Ik heb er daarom wel heel even over gedacht om een paar dagen van tevoren te vermelden dat ik zou verdwijnen, maar dat leek me zowel pijnlijk emotioneel als een expliciet bewijs dat ik van Facebook verloren had (ik had de site namelijk dan nog steeds nodig gehad om iets te vertellen). Het alternatief was om de mensen met wie ik het meeste Facebook-contact had per e-mail te informeren over de virtuele verwijdering, maar ook dat leek me prutswerk. Kom op Inge. Je wilt uit het systeem stappen, dan moet je niet via tussenpaden alsnog het onderspit delven.

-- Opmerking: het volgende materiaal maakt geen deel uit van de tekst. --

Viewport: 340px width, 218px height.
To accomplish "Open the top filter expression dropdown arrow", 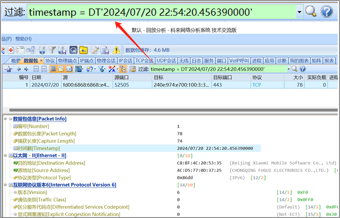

Epiloog - waar moet ik heen dit weekend?
Ik ben nu goed anderhalf jaar verder, en soms, heel soms, kijk ik over de schouder van mijn vrouw mee naar haar tijdslijn. Zeker na er even uit geweest te zijn valt het me pas echt goed op hoe ongelofelijk onzinnig, absurd en surrealistisch al die contextloze zelfexpressie is. Tegen wie heb je het precies als je zegt “Zo, dat was gisteren echt tof met Marissa en Petra in Rotown! Ouderwets gestapt! Nu wel wat spierpijn ;)”? En wat wil je ermee bereiken?
Zoals gezegd: ik mis dingen. Ik mis discussies over de projecten waar ik bij betrokken ben, ik ben minder goed op de hoogte van hoe het met mijn vrienden gaat, ik weet minder goed waar ik dit weekend moet zijn en ik ben nog steeds vrienden aan het terugwinnen die mij ervan vermoedden óf expres niet meer op hen te reageren óf hen ontvriend te hebben.
Maar daar staat veel tegenover. Heel veel. Het allerbelangrijkste is dat ik voor mijn gevoel mijn vrienden weer ken zoals ik ze kende. Ik spreek veel af (op eigen initiatief, dat wel), e-mail mensen vaker persoonlijk (het neigt soms een beetje naar mijn idyllische jeugd vol penvrienden en -vriendinnen), en hoor op die manier weer mijn vrienden zoals ik ze het liefst hoor: zoals ze zijn.
Daarnaast ben ik wat rustiger over wat er om me heen gebeurt. Zeker in een grote stad kun je constant ergens zijn, en om daar altijd van op de hoogte te zijn doet me geen goed. Ik ga al heel mijn leven gebukt onder de angst iets te missen, terwijl ik datzelfde leven lang al uit ervaring weet dat er in de regel echt niets aan te missen valt. Enige grenzen aan mijn kennis over de buitenwereld pakken daarom prima uit.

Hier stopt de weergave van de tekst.